In the passage asking which Russia is back, under which tsar did Russia first invade Georgia, and in what year?

QUOTED PASSAGE ::
##############################
Supposing this is the case, one might ask: which Russia is back?

Students of history might suggest a return of the Russia of Tsar Alexander I. After all, it was under him that Russia first invaded Georgia in 1801, detaching it from Iran, and triggering a chain of conquests that pushed the Iranians out of the Caucasus and, by 1830, extended the frontiers of the Tsarist Empire to the River Aras.

At that time, the Georgians, a Christian nation, sided with Russia against Iran while the Ossets, an Iranian people speaking an Iranic language, fought against the invaders.

Alexander had vowed not to stop until his empire had reached the warm waters of the Indian Ocean and linked up with Russia’s “ brother Slavs” in the Balkans.

Another theory could be that the Russia that is supposed to be back is the power that created the “prison of 100 nations”, the Gulag Archipelago, and the graves of 60 million victims of Bolshevism.
##############################
EXCERPTED DATA ::
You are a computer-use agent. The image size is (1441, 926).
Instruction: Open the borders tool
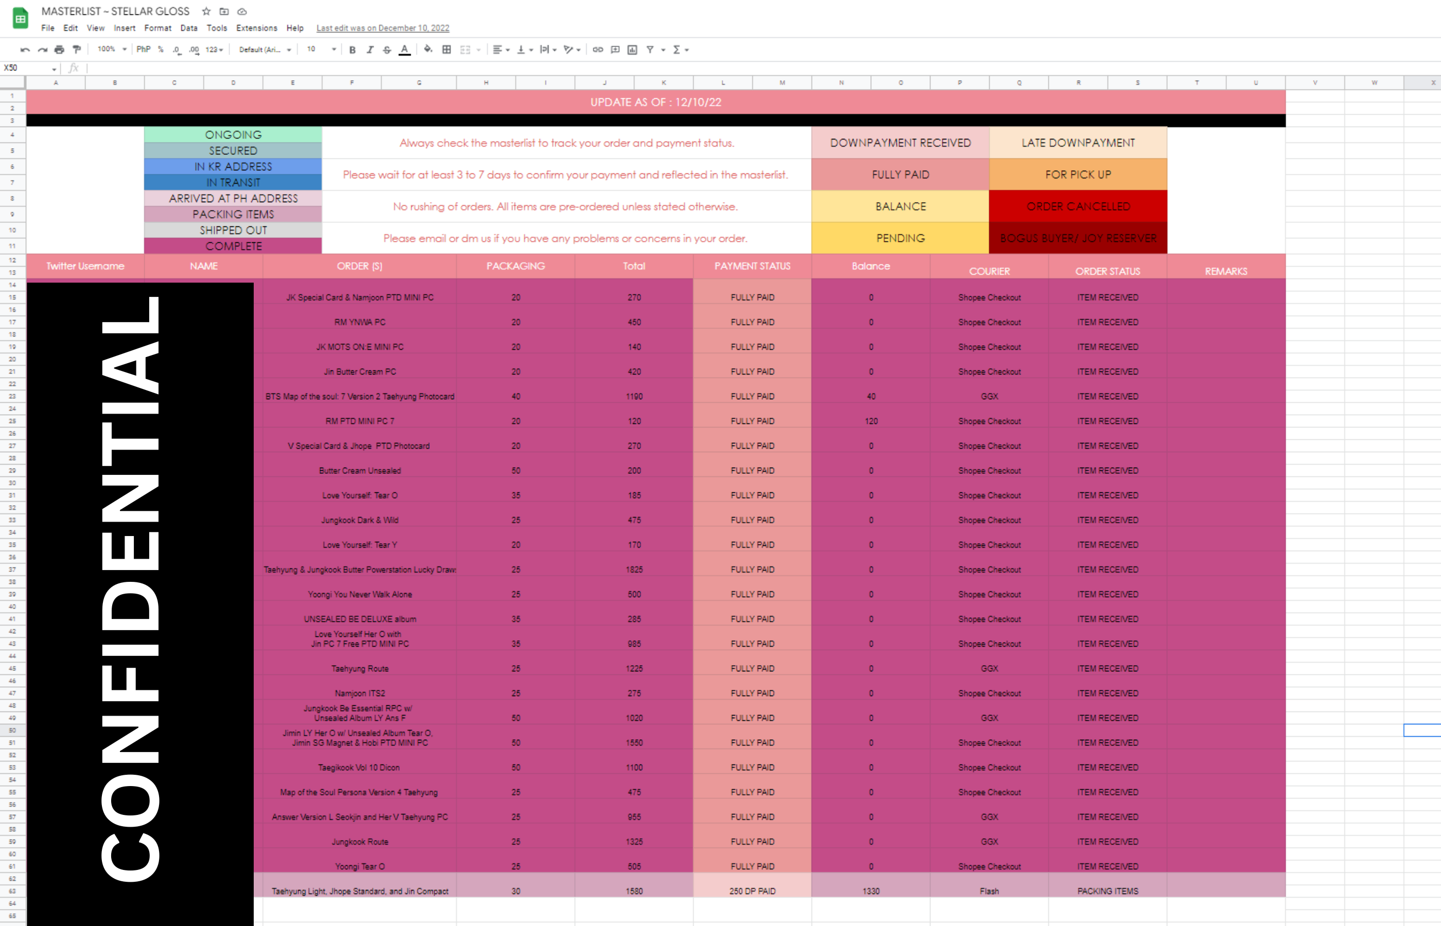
##############################
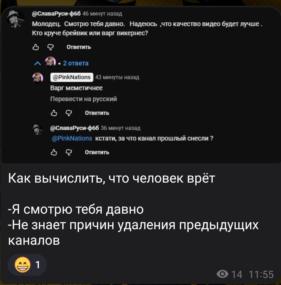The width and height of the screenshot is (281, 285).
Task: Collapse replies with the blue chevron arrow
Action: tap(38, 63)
##############################
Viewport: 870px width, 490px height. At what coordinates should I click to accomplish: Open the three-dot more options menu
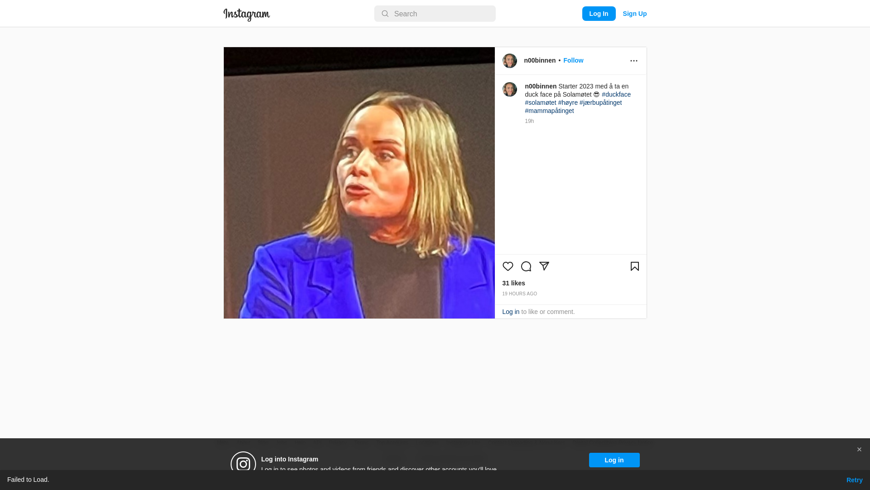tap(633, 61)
##############################
FINISHED TASK :: Tsar Alexander I, in 1801.